What to do => Pull out every line of the material below word for word, and leave the pictures out of your answer.

::: Material shown

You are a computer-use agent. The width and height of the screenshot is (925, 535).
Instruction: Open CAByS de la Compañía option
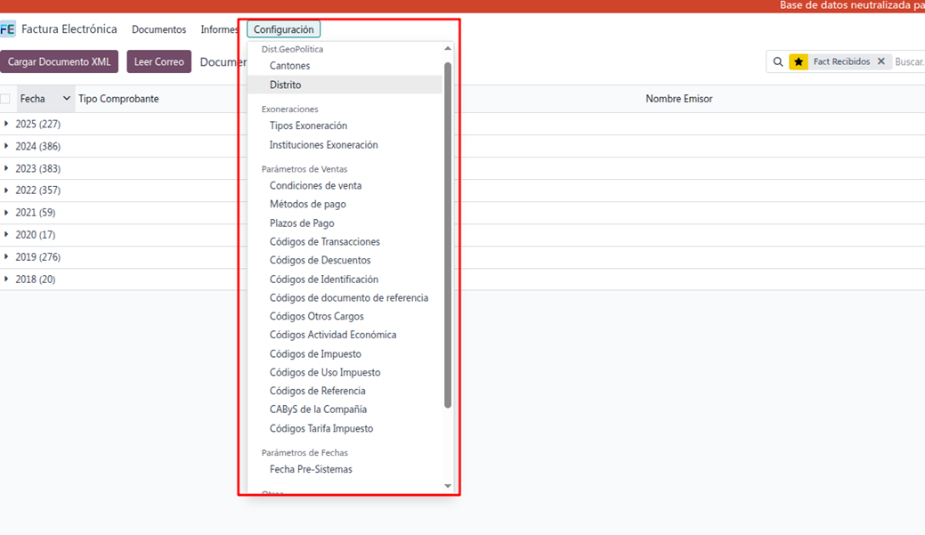(318, 409)
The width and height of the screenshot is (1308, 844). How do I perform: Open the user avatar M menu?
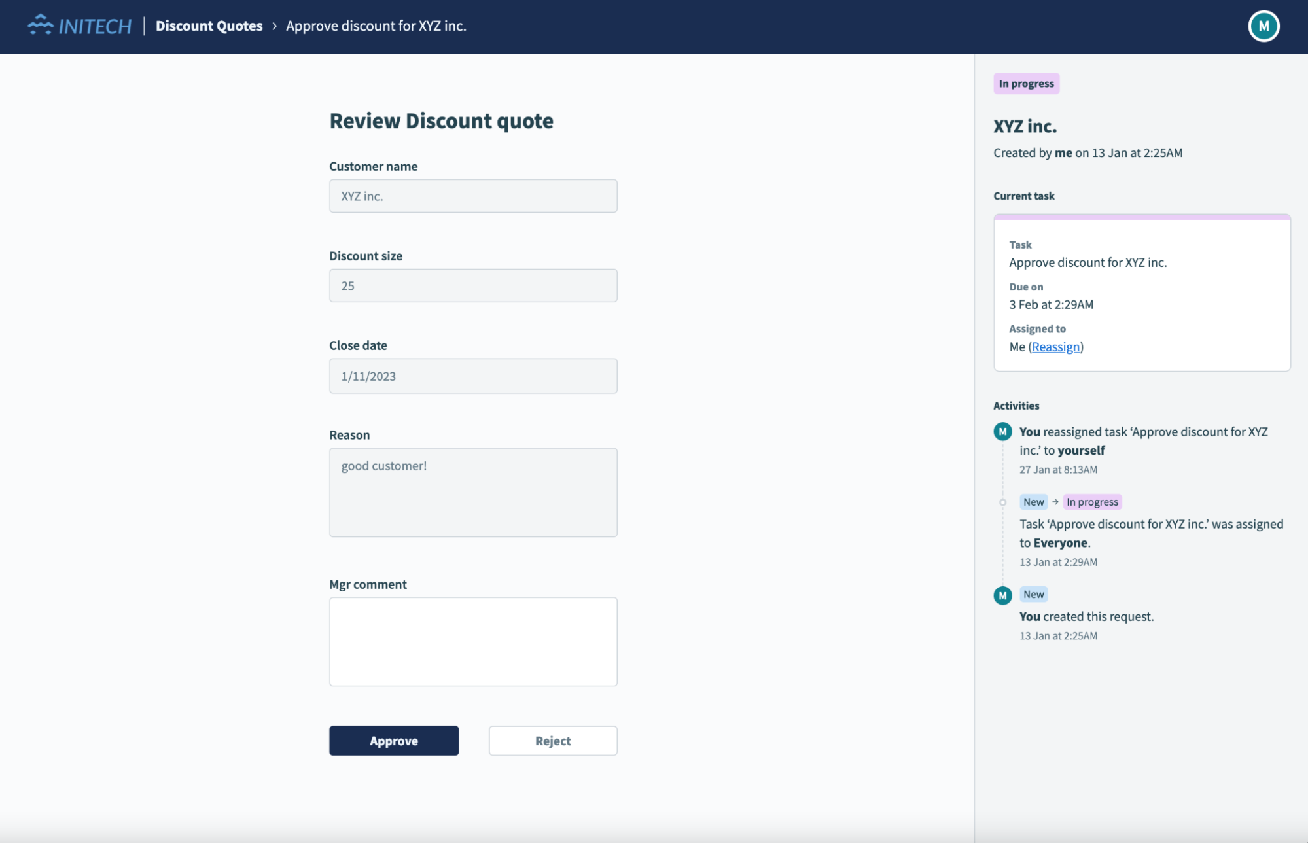[x=1263, y=26]
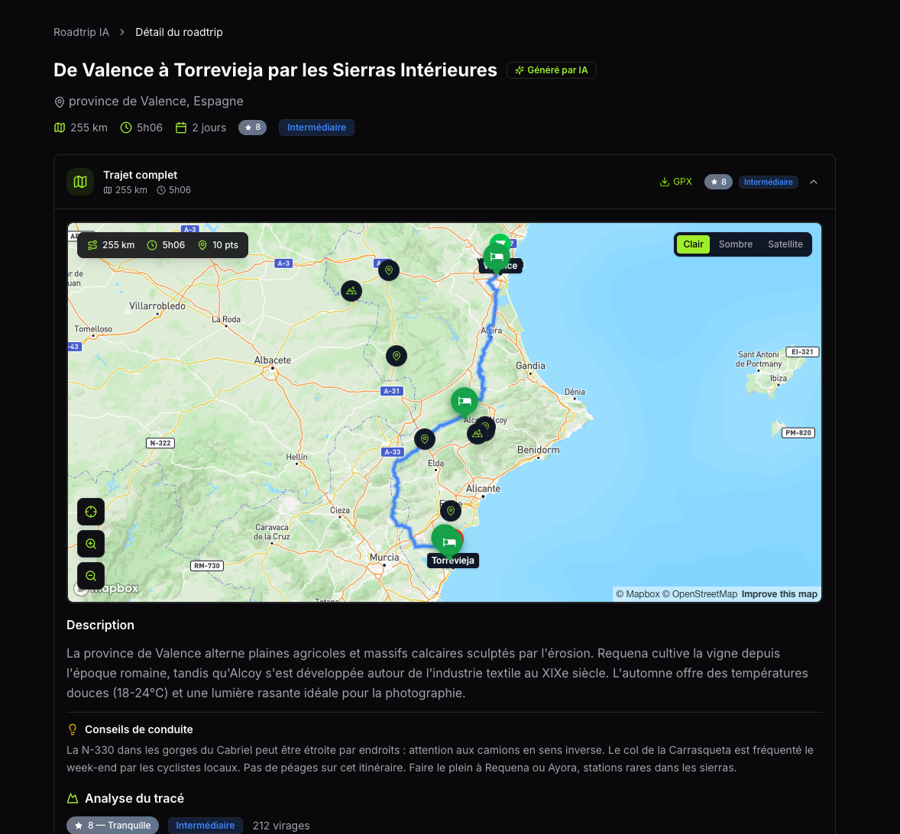900x834 pixels.
Task: Click the Torrevieja bed marker on map
Action: 448,541
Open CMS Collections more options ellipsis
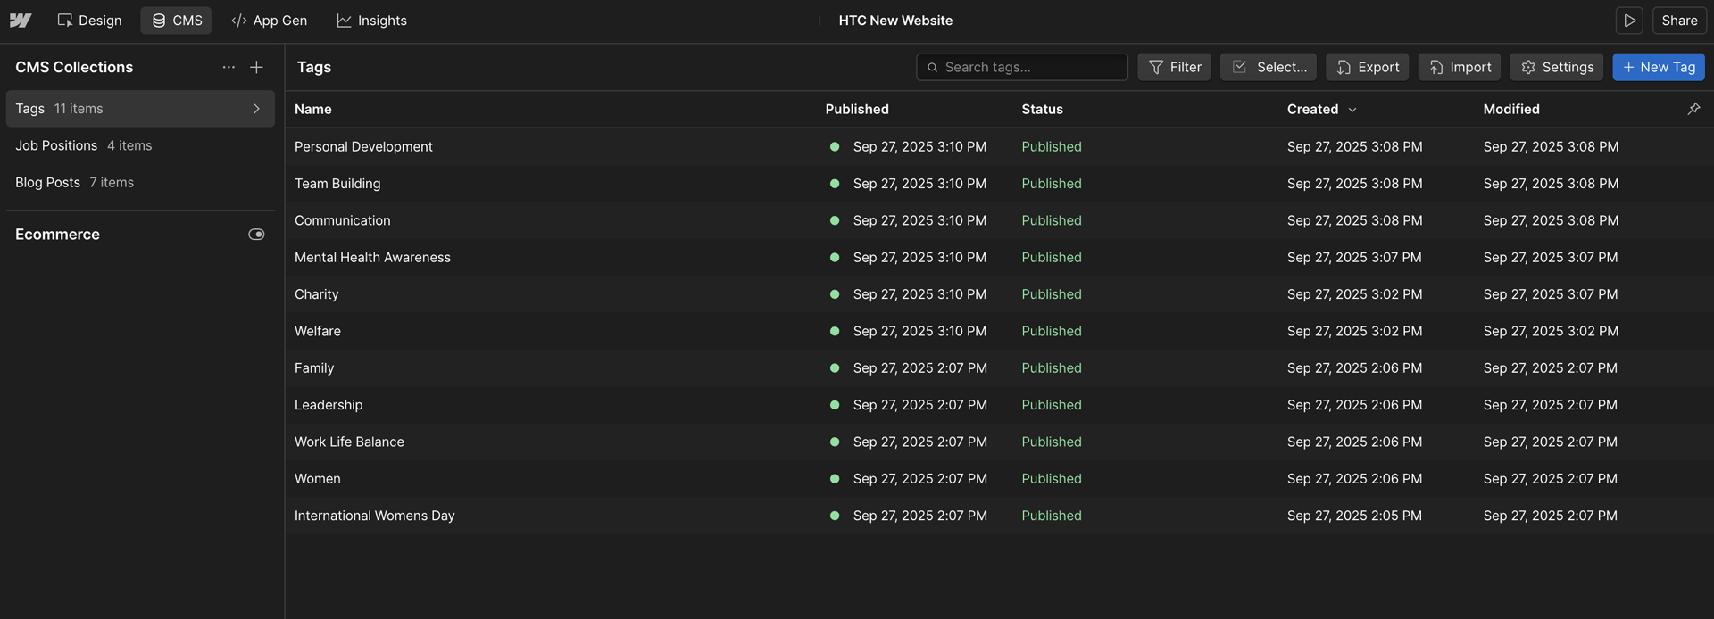The width and height of the screenshot is (1714, 619). pos(229,67)
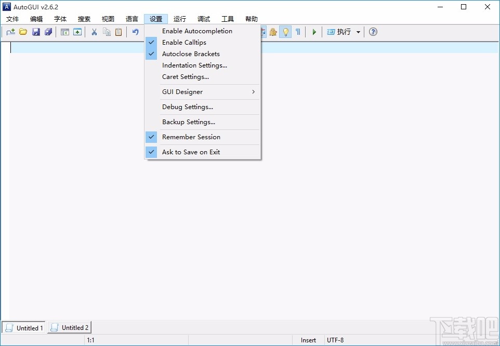Switch to the Untitled 2 tab
500x346 pixels.
coord(69,328)
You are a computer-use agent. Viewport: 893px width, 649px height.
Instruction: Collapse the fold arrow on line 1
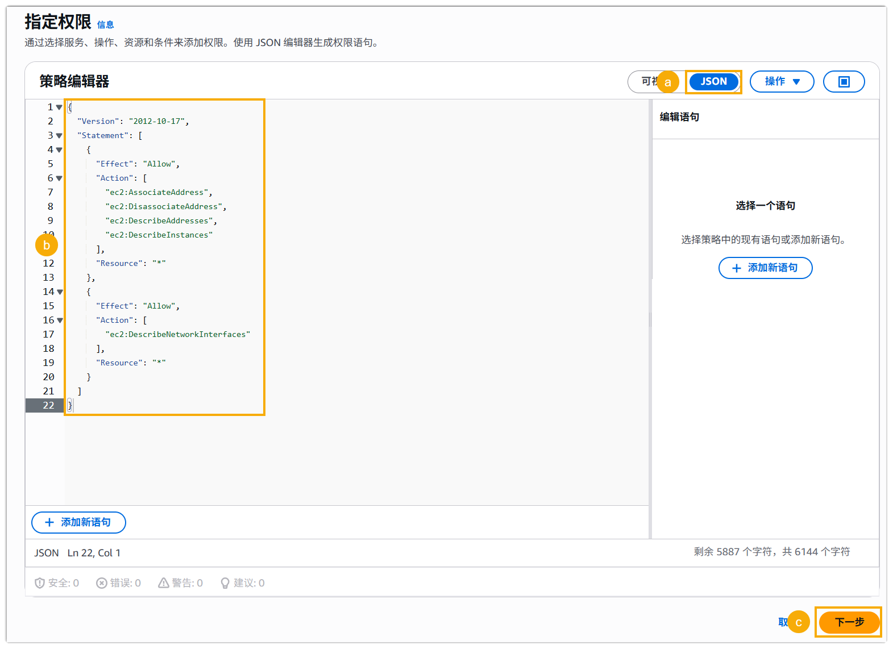[59, 107]
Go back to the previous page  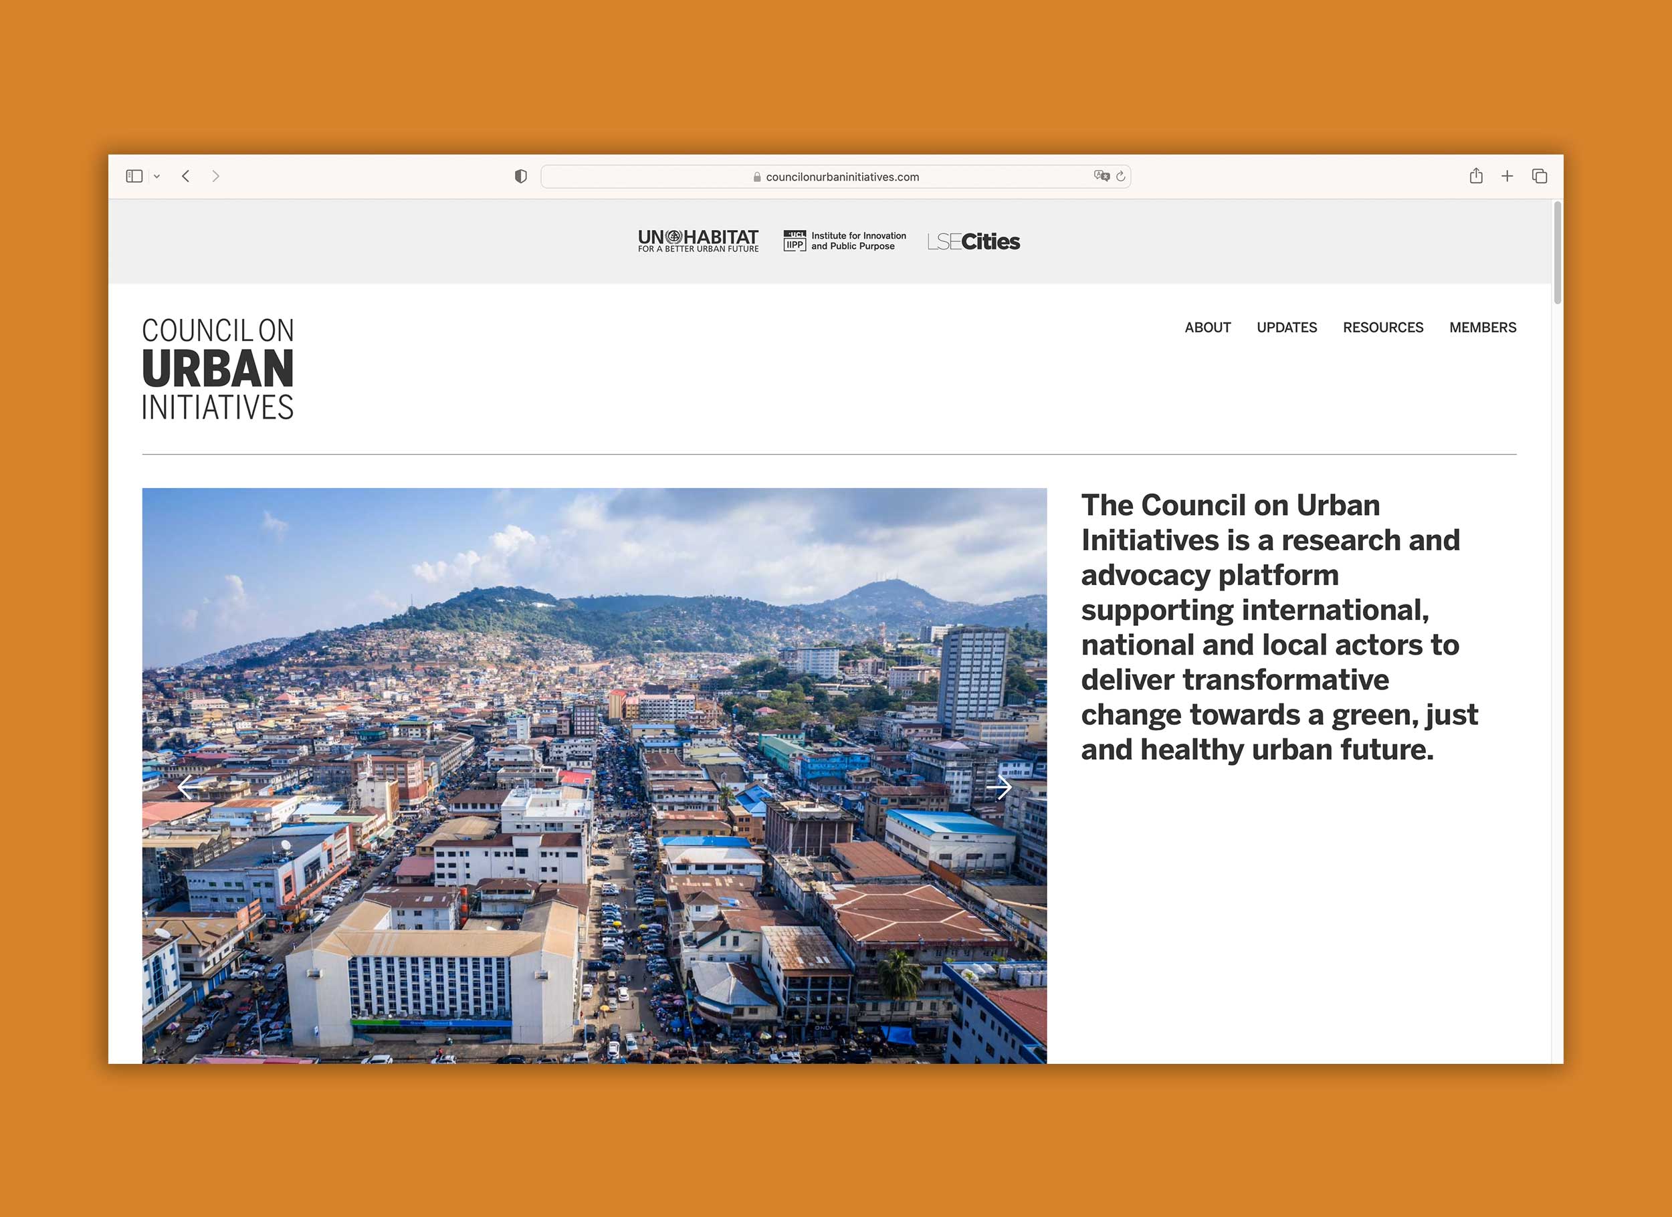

::::::

Written reply =>
You are a computer-use agent. The width and height of the screenshot is (925, 535).
Instruction: Open CAByS de la Compañía option
(318, 409)
The width and height of the screenshot is (1308, 844). How do I perform: Open the user avatar M menu?
[x=1263, y=26]
900x834 pixels.
Task: Click the Torrevieja bed marker on map
Action: 448,541
Open CMS Collections more options ellipsis
The width and height of the screenshot is (1714, 619). pos(229,67)
Switch to the Untitled 2 tab
500x346 pixels.
coord(69,328)
You are a computer-use agent. Viewport: 893px width, 649px height.
Instruction: Collapse the fold arrow on line 1
[59, 107]
Go back to the previous page  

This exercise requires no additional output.